■ Data in this exercise

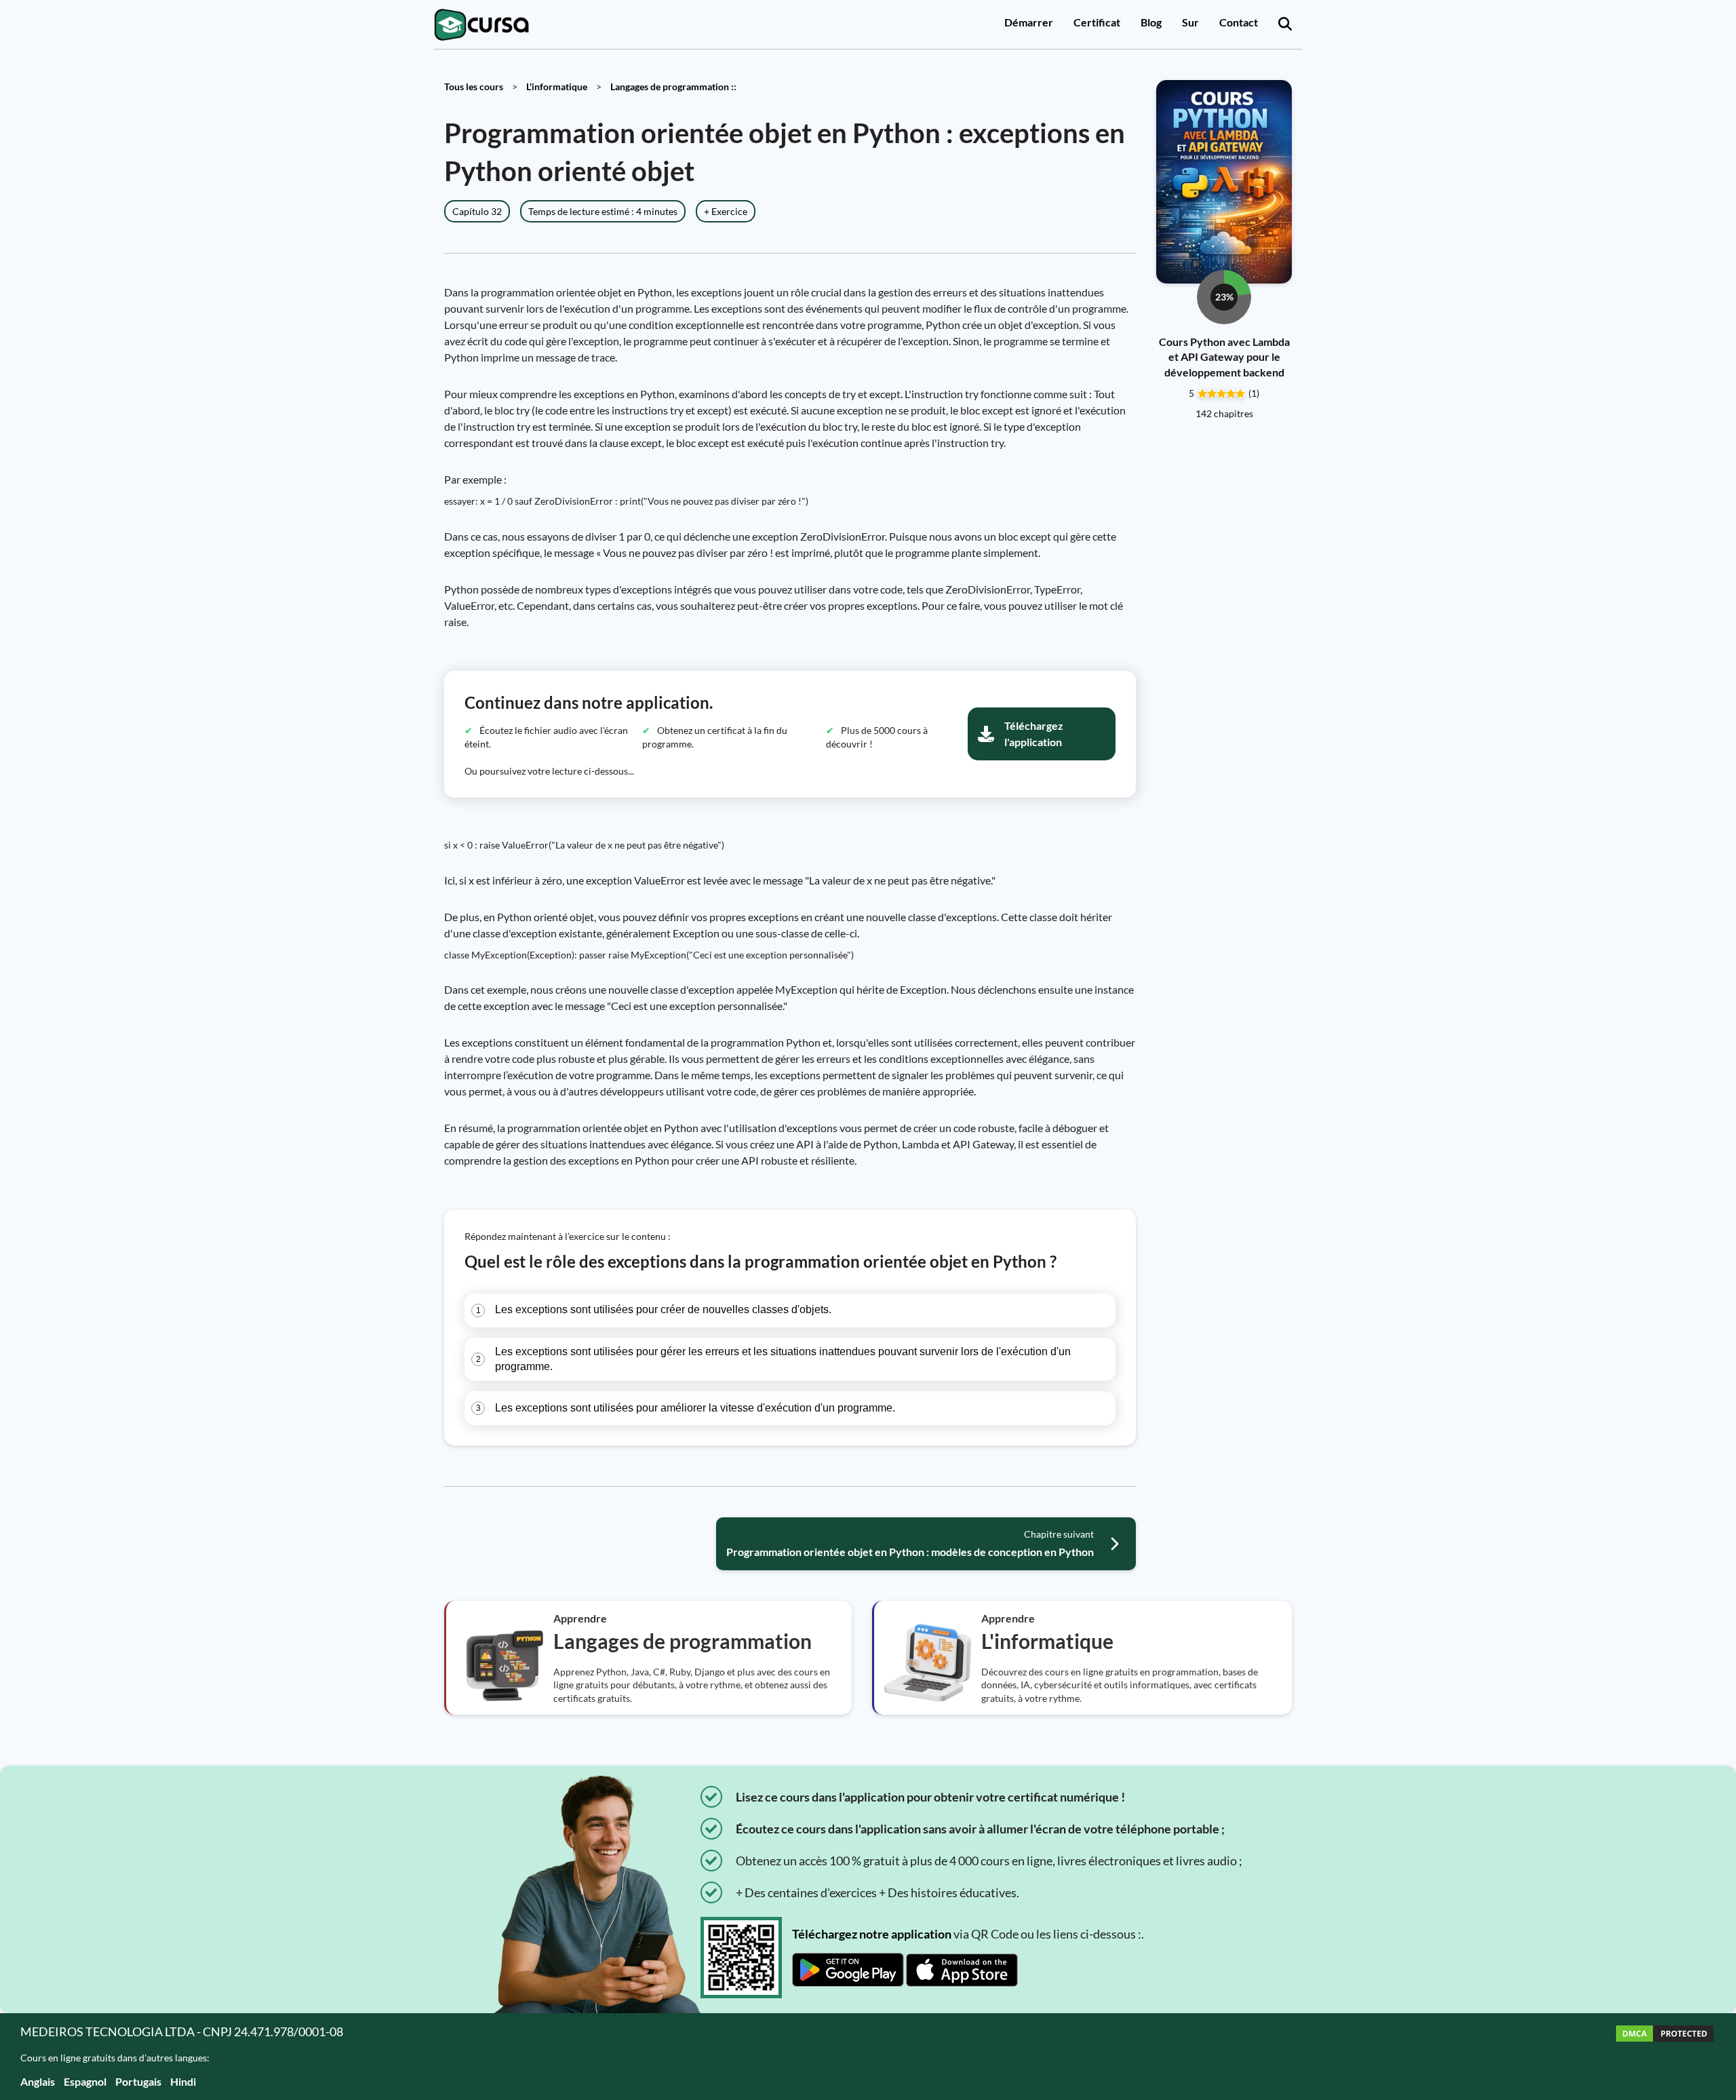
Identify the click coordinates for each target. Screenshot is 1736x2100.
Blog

* * *

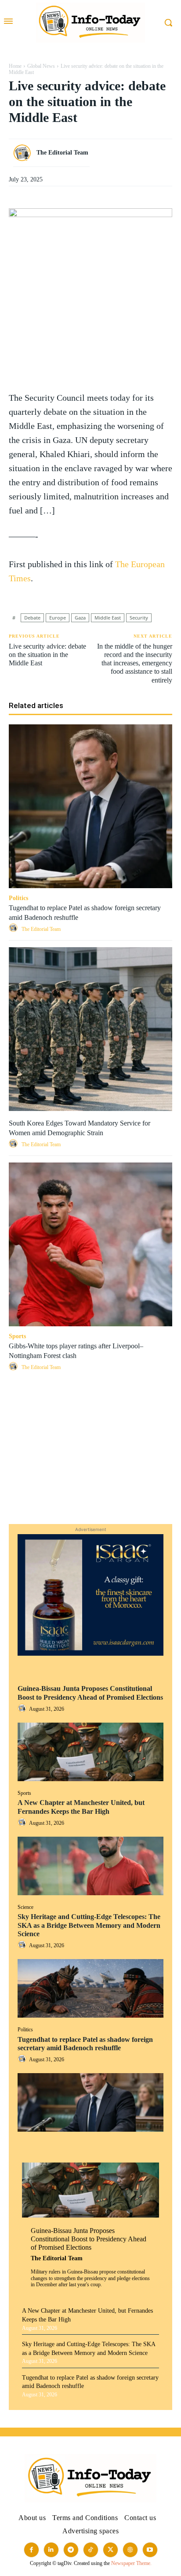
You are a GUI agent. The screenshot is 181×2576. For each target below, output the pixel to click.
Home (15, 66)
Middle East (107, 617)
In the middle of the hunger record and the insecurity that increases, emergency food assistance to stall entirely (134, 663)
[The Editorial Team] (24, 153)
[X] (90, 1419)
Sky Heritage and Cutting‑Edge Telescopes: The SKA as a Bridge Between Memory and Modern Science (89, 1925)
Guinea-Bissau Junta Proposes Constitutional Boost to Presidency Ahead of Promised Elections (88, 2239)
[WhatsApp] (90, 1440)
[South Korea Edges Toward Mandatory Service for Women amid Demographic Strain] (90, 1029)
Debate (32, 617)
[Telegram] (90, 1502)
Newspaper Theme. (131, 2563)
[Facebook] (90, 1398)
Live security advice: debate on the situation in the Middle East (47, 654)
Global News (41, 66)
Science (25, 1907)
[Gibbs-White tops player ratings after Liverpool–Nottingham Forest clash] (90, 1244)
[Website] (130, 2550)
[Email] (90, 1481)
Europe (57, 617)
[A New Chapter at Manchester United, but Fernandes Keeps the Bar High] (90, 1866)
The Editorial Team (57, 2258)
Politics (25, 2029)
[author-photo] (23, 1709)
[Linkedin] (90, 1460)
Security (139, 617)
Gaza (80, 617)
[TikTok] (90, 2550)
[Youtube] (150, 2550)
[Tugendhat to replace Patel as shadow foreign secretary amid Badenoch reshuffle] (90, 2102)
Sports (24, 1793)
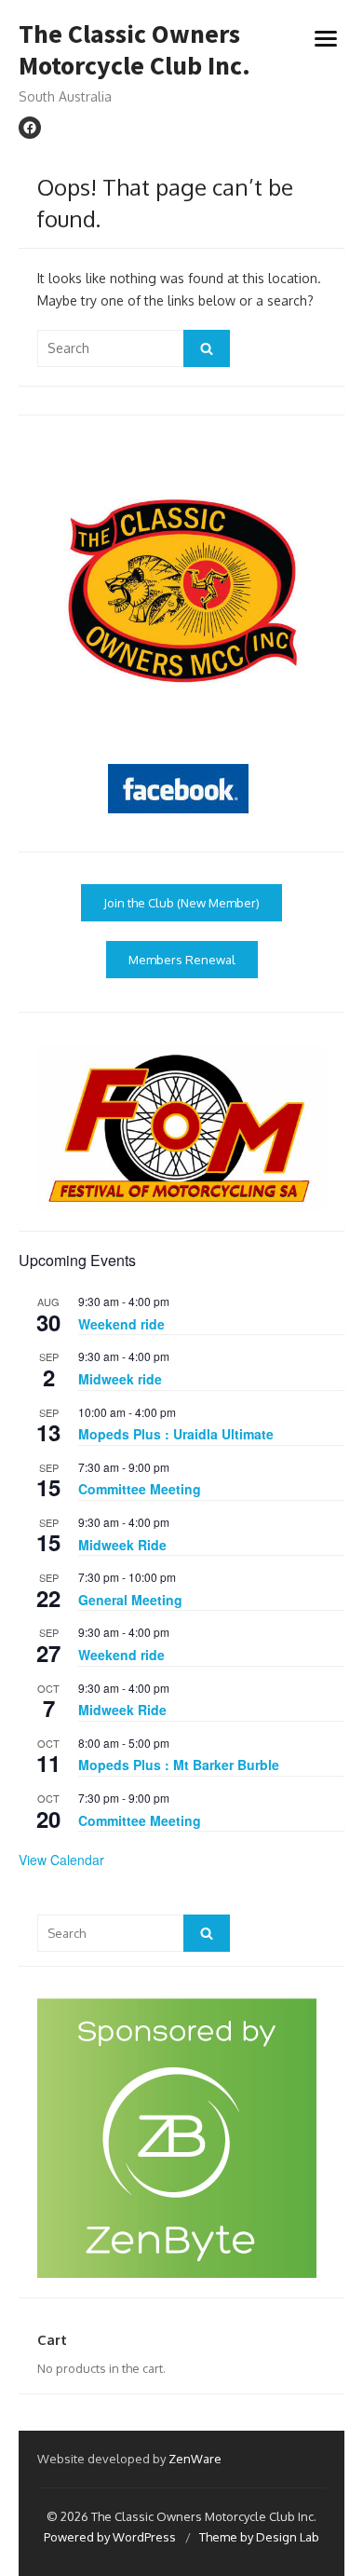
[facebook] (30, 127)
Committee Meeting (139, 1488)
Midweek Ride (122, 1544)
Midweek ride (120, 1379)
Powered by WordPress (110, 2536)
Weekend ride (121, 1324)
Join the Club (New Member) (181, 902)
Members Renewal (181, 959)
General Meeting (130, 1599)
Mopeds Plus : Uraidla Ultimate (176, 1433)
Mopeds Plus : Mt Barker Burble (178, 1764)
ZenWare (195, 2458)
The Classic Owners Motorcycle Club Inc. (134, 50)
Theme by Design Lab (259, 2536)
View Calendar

■ Task goal
Beginning at the line with "You are a GUI" and ending at the line with "[Facebook] (90, 1398)", reproduce each line of the data above exactly, and add no other lines.

■ Expected answer
You are a GUI agent. The screenshot is 181×2576. For each target below, output the pixel to click.
Home (15, 66)
Middle East (107, 617)
In the middle of the hunger record and the insecurity that increases, emergency food assistance to stall entirely (134, 663)
[The Editorial Team] (24, 153)
[X] (90, 1419)
Sky Heritage and Cutting‑Edge Telescopes: The SKA as a Bridge Between Memory and Modern Science (89, 1925)
Guinea-Bissau Junta Proposes Constitutional Boost to Presidency Ahead of Promised Elections (88, 2239)
[WhatsApp] (90, 1440)
[South Korea Edges Toward Mandatory Service for Women amid Demographic Strain] (90, 1029)
Debate (32, 617)
[Telegram] (90, 1502)
Newspaper Theme. (131, 2563)
[Facebook] (90, 1398)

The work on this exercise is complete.